### TASK STATEMENT
Set each line of the data down exactly, please.

>>>>>

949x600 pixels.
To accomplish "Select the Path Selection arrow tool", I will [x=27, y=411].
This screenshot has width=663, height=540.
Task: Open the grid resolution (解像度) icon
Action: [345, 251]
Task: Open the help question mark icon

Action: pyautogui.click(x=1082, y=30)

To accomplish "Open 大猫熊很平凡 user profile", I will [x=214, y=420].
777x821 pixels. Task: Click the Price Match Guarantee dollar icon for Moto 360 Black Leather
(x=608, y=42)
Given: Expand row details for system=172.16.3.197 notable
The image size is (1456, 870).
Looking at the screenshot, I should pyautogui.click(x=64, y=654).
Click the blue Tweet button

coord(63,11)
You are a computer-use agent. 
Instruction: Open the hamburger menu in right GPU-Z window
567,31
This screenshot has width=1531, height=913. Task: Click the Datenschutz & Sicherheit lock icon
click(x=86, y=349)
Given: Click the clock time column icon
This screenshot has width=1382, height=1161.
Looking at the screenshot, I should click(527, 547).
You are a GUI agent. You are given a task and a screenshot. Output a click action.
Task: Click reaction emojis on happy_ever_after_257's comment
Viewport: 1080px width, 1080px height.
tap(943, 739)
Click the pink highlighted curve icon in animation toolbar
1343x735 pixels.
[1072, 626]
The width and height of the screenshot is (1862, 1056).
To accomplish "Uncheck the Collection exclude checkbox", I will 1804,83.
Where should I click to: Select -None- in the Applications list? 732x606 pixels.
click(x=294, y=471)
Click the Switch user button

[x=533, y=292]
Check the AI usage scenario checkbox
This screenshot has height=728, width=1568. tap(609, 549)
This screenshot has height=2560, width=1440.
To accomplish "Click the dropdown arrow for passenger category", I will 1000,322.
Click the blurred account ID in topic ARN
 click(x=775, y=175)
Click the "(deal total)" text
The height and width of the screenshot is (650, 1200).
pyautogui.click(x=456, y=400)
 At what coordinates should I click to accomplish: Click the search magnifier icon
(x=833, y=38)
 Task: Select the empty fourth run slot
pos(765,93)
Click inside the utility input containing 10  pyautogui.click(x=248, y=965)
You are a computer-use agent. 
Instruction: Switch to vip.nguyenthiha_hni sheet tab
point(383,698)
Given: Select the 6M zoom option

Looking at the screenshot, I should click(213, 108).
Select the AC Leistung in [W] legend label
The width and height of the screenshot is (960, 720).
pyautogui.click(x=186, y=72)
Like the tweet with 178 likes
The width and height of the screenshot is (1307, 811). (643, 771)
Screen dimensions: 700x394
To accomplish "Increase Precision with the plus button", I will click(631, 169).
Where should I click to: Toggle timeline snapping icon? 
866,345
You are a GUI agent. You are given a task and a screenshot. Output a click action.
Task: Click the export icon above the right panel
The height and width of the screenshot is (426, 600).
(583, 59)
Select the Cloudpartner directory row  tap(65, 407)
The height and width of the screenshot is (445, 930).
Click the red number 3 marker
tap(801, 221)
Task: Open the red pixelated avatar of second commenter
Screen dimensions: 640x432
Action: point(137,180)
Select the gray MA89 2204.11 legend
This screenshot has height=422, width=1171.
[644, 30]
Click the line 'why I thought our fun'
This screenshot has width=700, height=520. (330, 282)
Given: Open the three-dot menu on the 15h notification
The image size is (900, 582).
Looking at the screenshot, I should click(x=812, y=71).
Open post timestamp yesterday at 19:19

<<<<<

### TASK RESPONSE
949x600 pixels.
To accomplish "Select the Path Selection arrow tool", I will [x=27, y=411].
This screenshot has width=663, height=540.
Task: Open the grid resolution (解像度) icon
Action: [345, 251]
Task: Open the help question mark icon

Action: pyautogui.click(x=1082, y=30)

To accomplish "Open 大猫熊很平凡 user profile", I will [x=214, y=420].
777x821 pixels. Task: Click the Price Match Guarantee dollar icon for Moto 360 Black Leather
(x=608, y=42)
Given: Expand row details for system=172.16.3.197 notable
The image size is (1456, 870).
Looking at the screenshot, I should pyautogui.click(x=64, y=654).
Click the blue Tweet button

coord(63,11)
You are a computer-use agent. 
Instruction: Open the hamburger menu in right GPU-Z window
567,31
This screenshot has width=1531, height=913. Task: Click the Datenschutz & Sicherheit lock icon
click(x=86, y=349)
Given: Click the clock time column icon
This screenshot has width=1382, height=1161.
Looking at the screenshot, I should click(527, 547).
You are a GUI agent. You are given a task and a screenshot. Output a click action.
Task: Click reaction emojis on happy_ever_after_257's comment
Viewport: 1080px width, 1080px height.
tap(943, 739)
Click the pink highlighted curve icon in animation toolbar
1343x735 pixels.
[1072, 626]
The width and height of the screenshot is (1862, 1056).
To accomplish "Uncheck the Collection exclude checkbox", I will 1804,83.
Where should I click to: Select -None- in the Applications list? 732x606 pixels.
click(x=294, y=471)
Click the Switch user button

[x=533, y=292]
Check the AI usage scenario checkbox
This screenshot has height=728, width=1568. tap(609, 549)
This screenshot has height=2560, width=1440.
To accomplish "Click the dropdown arrow for passenger category", I will 1000,322.
Click the blurred account ID in topic ARN
 click(x=775, y=175)
Click the "(deal total)" text
The height and width of the screenshot is (650, 1200).
pyautogui.click(x=456, y=400)
 At what coordinates should I click to accomplish: Click the search magnifier icon
(x=833, y=38)
 Task: Select the empty fourth run slot
pos(765,93)
Click inside the utility input containing 10  pyautogui.click(x=248, y=965)
You are a computer-use agent. 
Instruction: Switch to vip.nguyenthiha_hni sheet tab
point(383,698)
Given: Select the 6M zoom option

Looking at the screenshot, I should click(213, 108).
Select the AC Leistung in [W] legend label
The width and height of the screenshot is (960, 720).
pyautogui.click(x=186, y=72)
Like the tweet with 178 likes
The width and height of the screenshot is (1307, 811). (643, 771)
Screen dimensions: 700x394
To accomplish "Increase Precision with the plus button", I will click(631, 169).
Where should I click to: Toggle timeline snapping icon? 
866,345
You are a GUI agent. You are given a task and a screenshot. Output a click action.
Task: Click the export icon above the right panel
The height and width of the screenshot is (426, 600).
(583, 59)
Select the Cloudpartner directory row  tap(65, 407)
The height and width of the screenshot is (445, 930).
Click the red number 3 marker
tap(801, 221)
Task: Open the red pixelated avatar of second commenter
Screen dimensions: 640x432
Action: point(137,180)
Select the gray MA89 2204.11 legend
This screenshot has height=422, width=1171.
[644, 30]
Click the line 'why I thought our fun'
This screenshot has width=700, height=520. (330, 282)
Given: Open the three-dot menu on the 15h notification
The image size is (900, 582).
Looking at the screenshot, I should click(x=812, y=71).
Open post timestamp yesterday at 19:19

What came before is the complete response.